:: READING PASSAGE ::
I have the hardest time being present with my friends and family without getting interrupted by business calls and emails. I’m afraid to turn my phone off and take a chance on missing an important call, text or email from a current or potential client, but I know it annoys my family. I don’t want to annoy them, but we need my income to provide for our family. I need to find the balance! Any tips?
Finding work/life balance is one of the hardest parts of owning your own business! I suggest setting ‘business hours’ for your studio. You can relay these hours to clients via your voicemail message, website, setup an automatic response to all clients stating your office hours, etc.. This allows you to have a life and some time to yourself and also gives your clients parameters on when to expect to hear from you. I also *try* to take 1 or 2 days off a week to disconnect. It’s definitely hard to do but in the height of wedding season you need some time to unwind and remove yourself from the business. It’s hard to make the change when everything is so accessible on your mobile phone, but it is important to set a work/life balance or you will burn out! You and your family and friends will be happier because of it!
Beth Zemetis (Blush Floral Design)
I think it’s important not to equate being available 24/7 with being able to provide income for your family. Creating healthy boundaries around your work is essential for you to have a sustainable business and one that REALLY benefits you and your family. So just go ahead and turn off your phone. If you need to, you can create a voice mail message or email auto-responder that articulates when a client can reasonably expect to hear from you so you’re managing their expectations.
Clare Day (Clare Day Flowers)
Just turn your damn phone off. Do you really want clients who think you should answer their call/text at 11 PM?
Jennie Love (Love ‘n Fresh Flowers)
No answer – balance in one’s life is difficult to do when you are working really hard for a living…
Balancing family life and an entrepreneurs life is a definite struggle, and I think we all fight there. When it comes to managing communication with potential clients here is my strategy: My phone number is nowhere to be found on my website. The only way people can contact me is through my contact form. When they fill it and hit the “Send” button they automatically get a message saying I got the e-mail alright and will answer within a certain delay. That allows me to get a little bit of a time margin and manage potential clients expectations in terms of quick answer…
Laetitia Mayor (Floresie)
I think we are all a bit guilty of work/life imbalance. Now that we all carry our phones around with us all the time, it can be hard to disconnect from work, and fully engage with friends and family. Although I have been accused of obsessing over work, (or spending too much time on Instagram), I do have a few tips that may be helpful.
First, check email twice a day. I check and reply to emails in the morning- typically before everyone gets up- and in the afternoon. During the school year, this would be before picking up the kids. If I’m working on a time sensitive project, I may check and reply throughout the day, but I try to limit the bulk of my correspondence to these two time periods.
To rein booked wedding clients in (those under contract who already have a detailed proposal and plan), I schedule a final detail meeting one month before the event. Instead of receiving emails from them for the nine-plus months leading up to the wedding, I have them save all their tweaks, questions, final count, etc. until this scheduled meeting.
:::
:: SUPPLIED RECORDS ::
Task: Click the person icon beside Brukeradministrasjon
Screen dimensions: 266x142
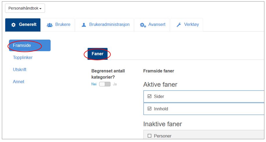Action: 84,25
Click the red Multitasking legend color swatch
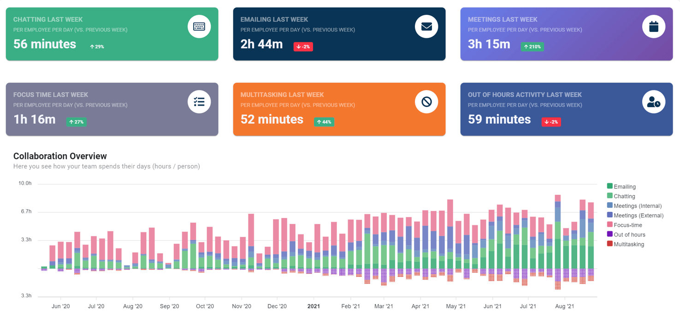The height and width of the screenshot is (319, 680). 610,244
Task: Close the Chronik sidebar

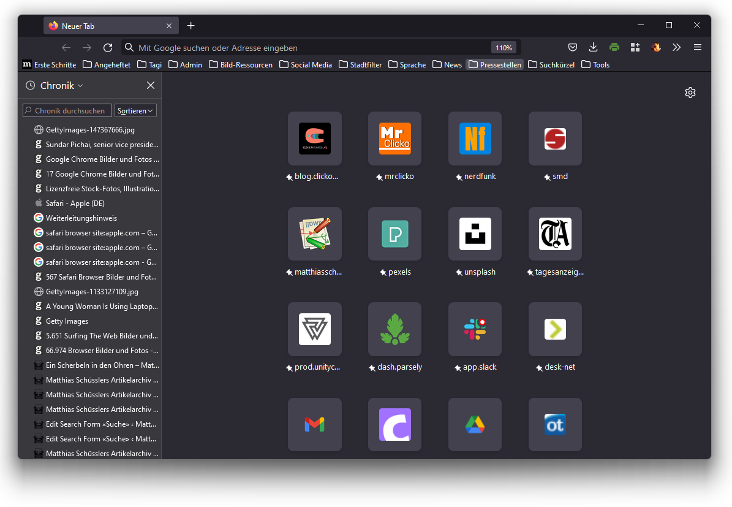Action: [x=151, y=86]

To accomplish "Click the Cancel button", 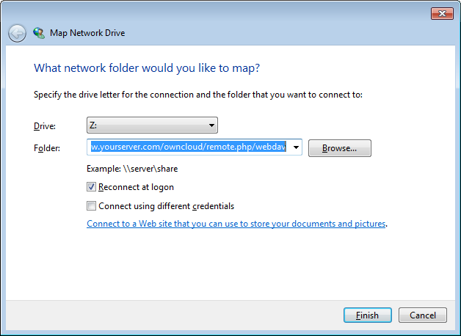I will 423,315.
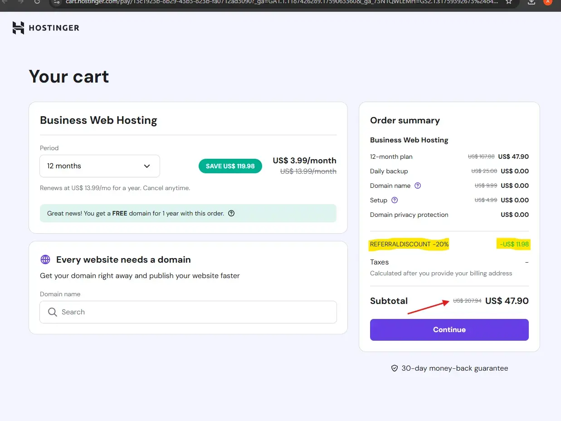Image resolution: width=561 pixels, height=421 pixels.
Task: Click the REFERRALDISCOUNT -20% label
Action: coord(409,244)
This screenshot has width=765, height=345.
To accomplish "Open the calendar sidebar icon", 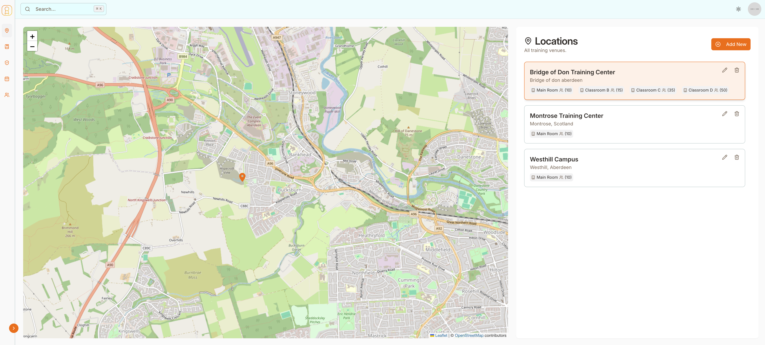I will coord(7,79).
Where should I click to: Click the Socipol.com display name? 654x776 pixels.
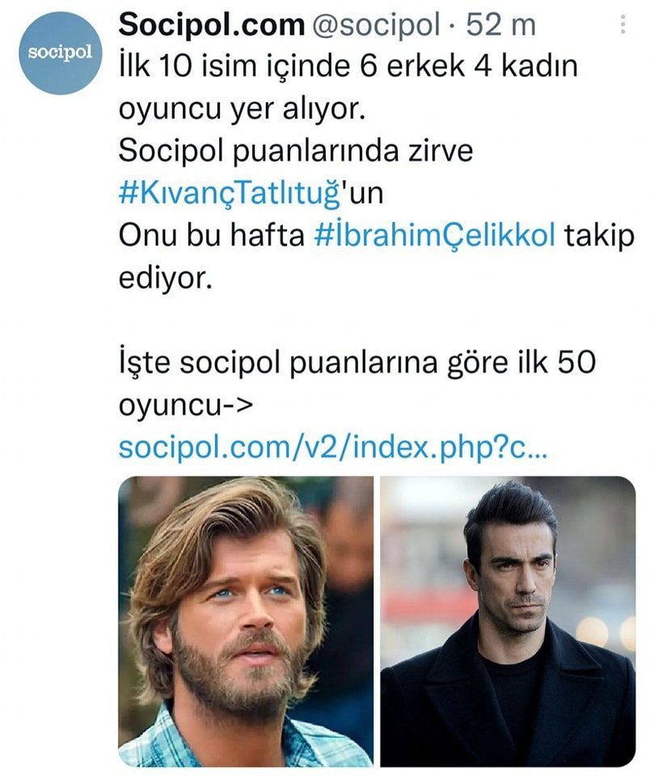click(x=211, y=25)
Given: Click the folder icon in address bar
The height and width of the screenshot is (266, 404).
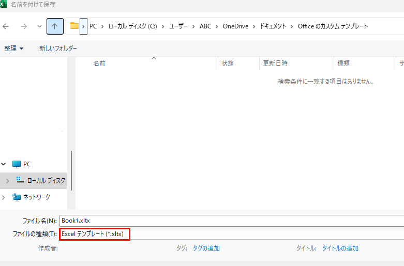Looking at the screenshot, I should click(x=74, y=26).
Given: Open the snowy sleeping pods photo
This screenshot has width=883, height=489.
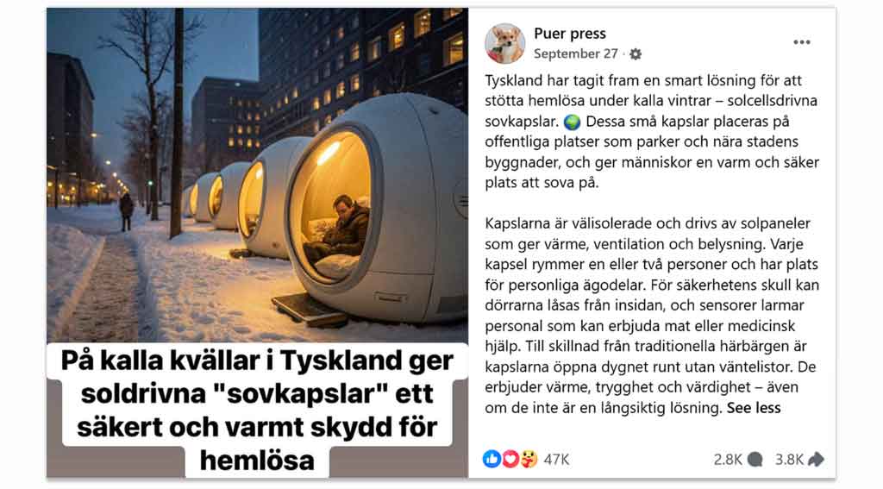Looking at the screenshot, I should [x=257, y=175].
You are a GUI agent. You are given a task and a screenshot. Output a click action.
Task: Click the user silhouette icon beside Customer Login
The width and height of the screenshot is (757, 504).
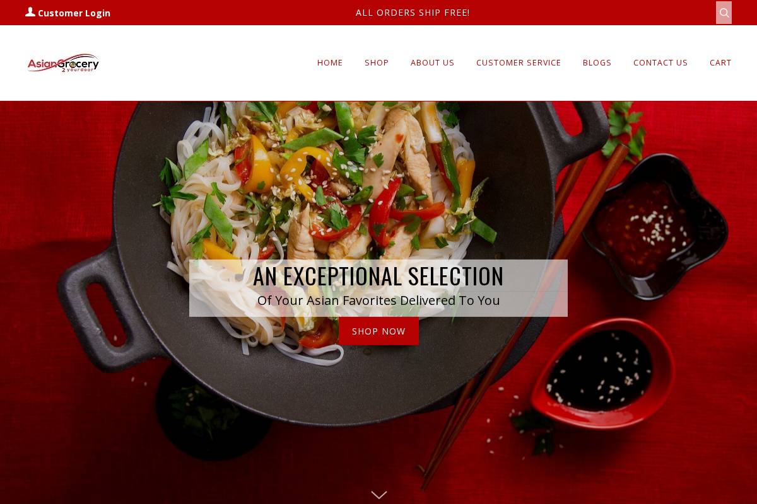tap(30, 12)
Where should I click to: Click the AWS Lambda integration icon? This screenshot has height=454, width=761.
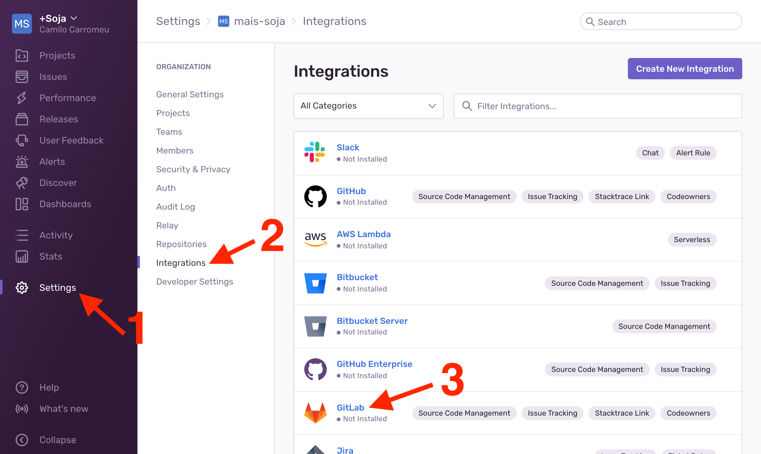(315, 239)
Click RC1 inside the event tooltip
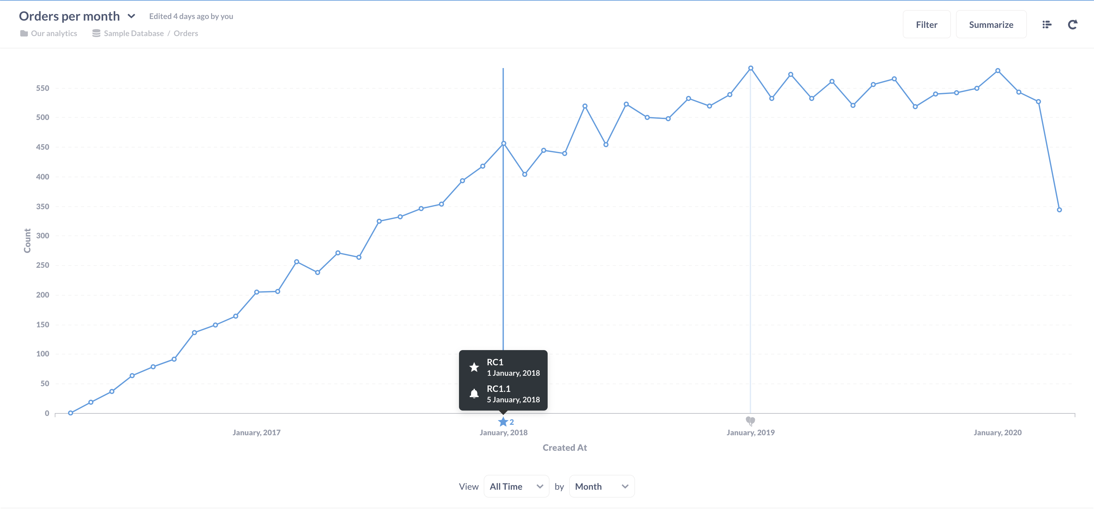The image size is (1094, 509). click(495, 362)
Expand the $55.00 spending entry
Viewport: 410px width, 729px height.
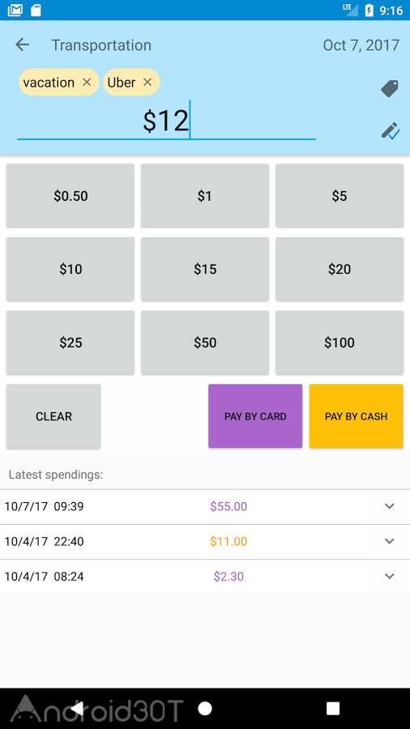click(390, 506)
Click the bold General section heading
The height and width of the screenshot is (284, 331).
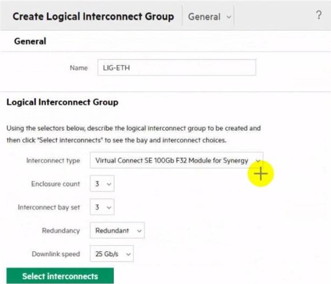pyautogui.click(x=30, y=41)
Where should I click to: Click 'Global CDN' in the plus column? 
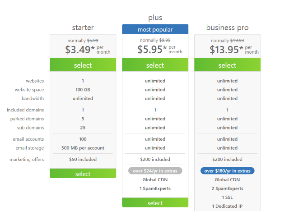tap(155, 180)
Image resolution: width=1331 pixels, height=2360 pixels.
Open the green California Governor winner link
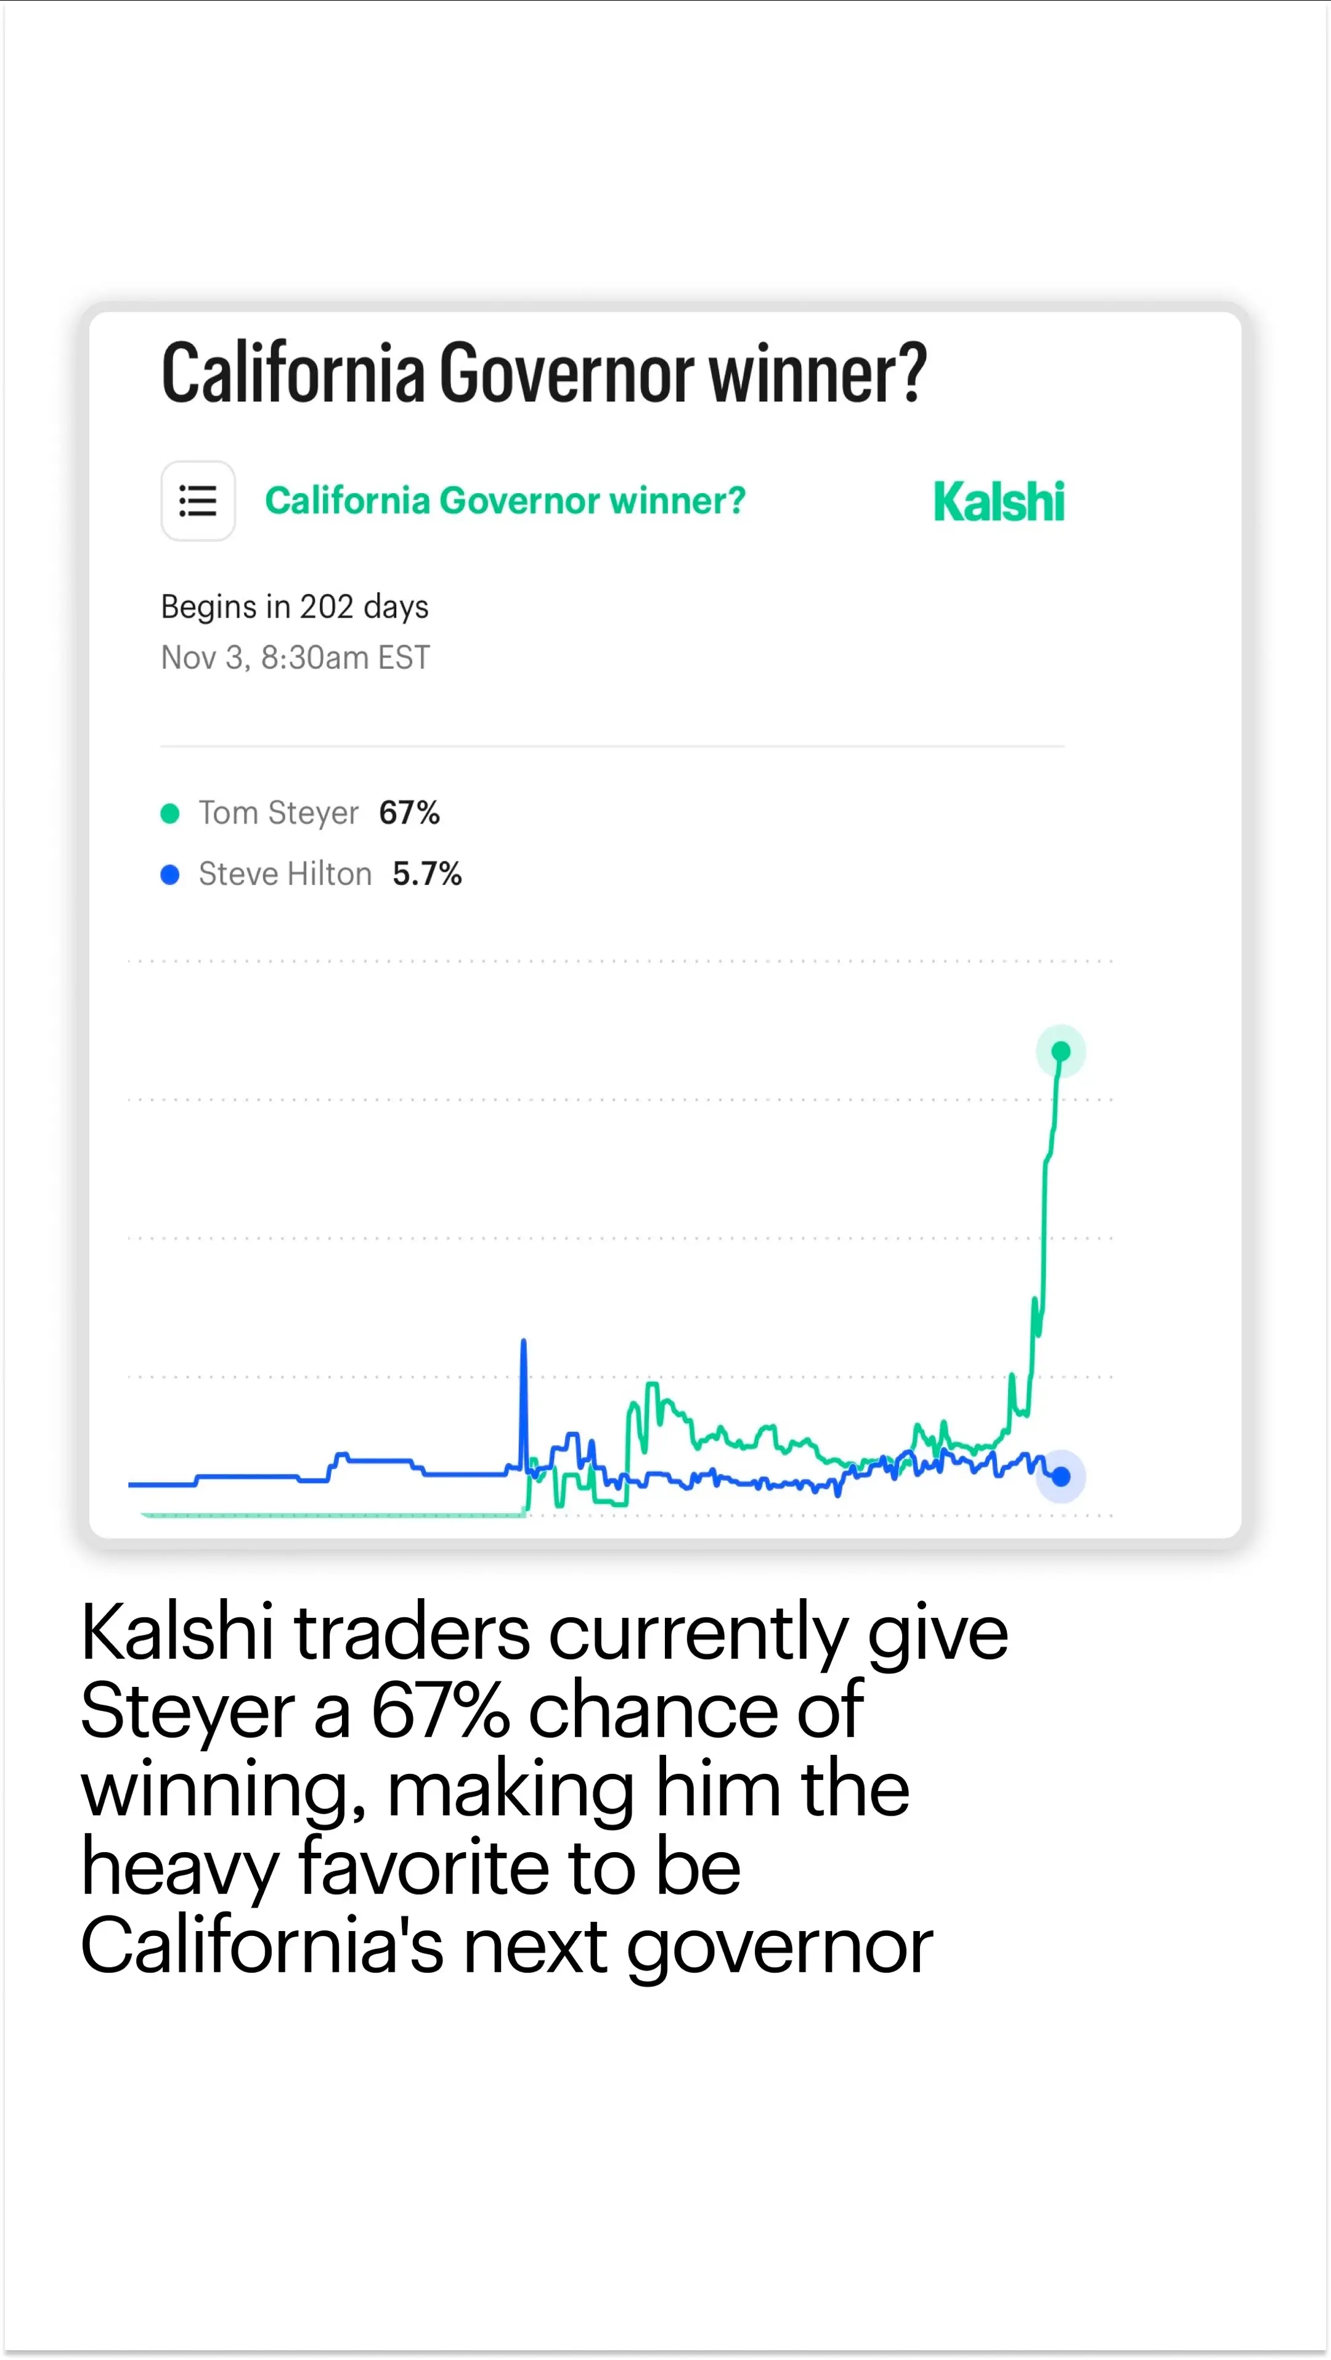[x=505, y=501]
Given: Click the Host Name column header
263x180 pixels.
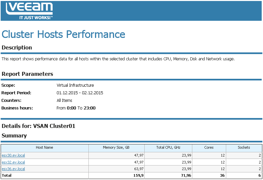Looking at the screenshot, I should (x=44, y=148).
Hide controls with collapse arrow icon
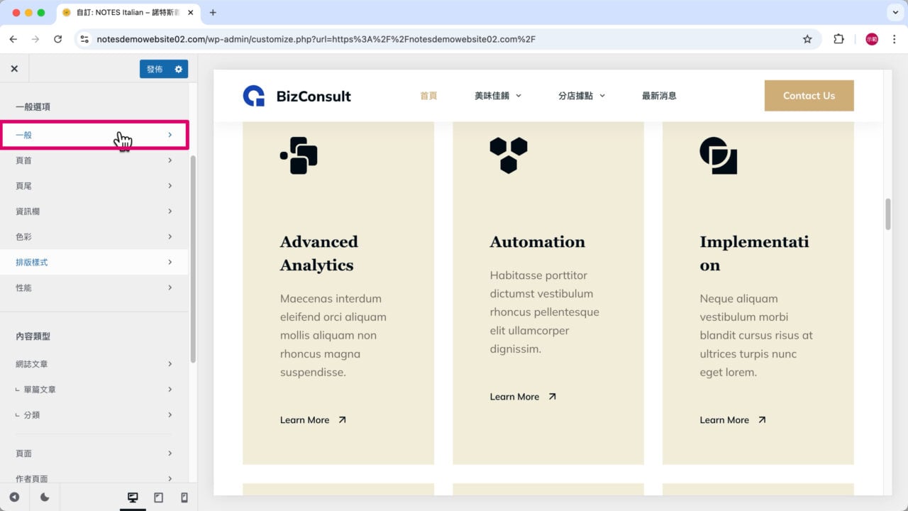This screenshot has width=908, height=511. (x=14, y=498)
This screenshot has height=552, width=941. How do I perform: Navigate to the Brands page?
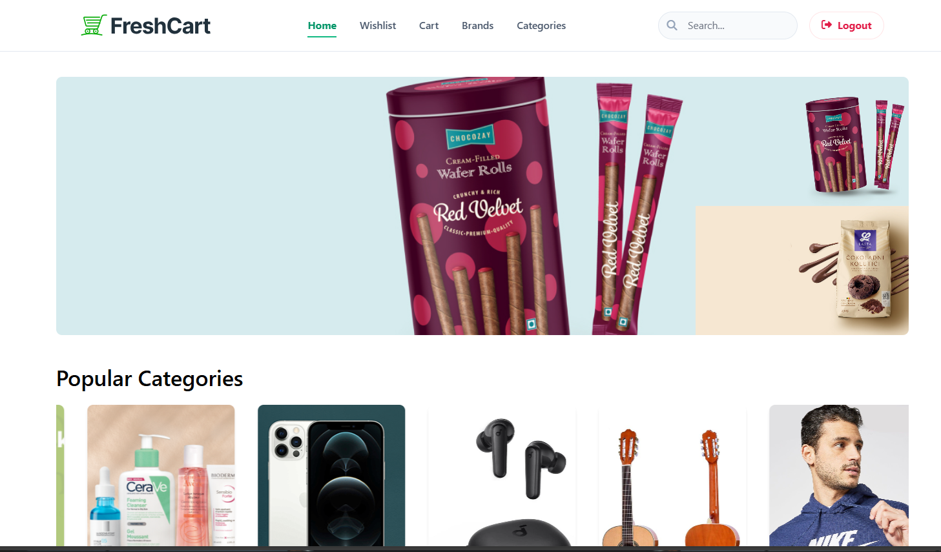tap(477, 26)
:::
§ EXERCISE SET:
**a)** Using the work-life balance advice, decide whether each statement agrees with it. Answer yes or no for each, and quote the deciding words. (i) One response recommends checking email twice a day. (ii) One response recommends listing a phone number on the business website. (iii) Booked wedding clients are given a final detail meeting two weeks before the event.
**b)** Write out everything in the work-life balance advice from "First, check email" down to "two time periods.".

§ RESULTS OF THE TASKS:
**a)**
(i) Yes: "First, check email twice a day."
(ii) No: "My phone number is nowhere to be found on my website."
(iii) No: "I schedule a final detail meeting one month before the event."

**b)**
First, check email twice a day. I check and reply to emails in the morning- typically before everyone gets up- and in the afternoon. During the school year, this would be before picking up the kids. If I’m working on a time sensitive project, I may check and reply throughout the day, but I try to limit the bulk of my correspondence to these two time periods.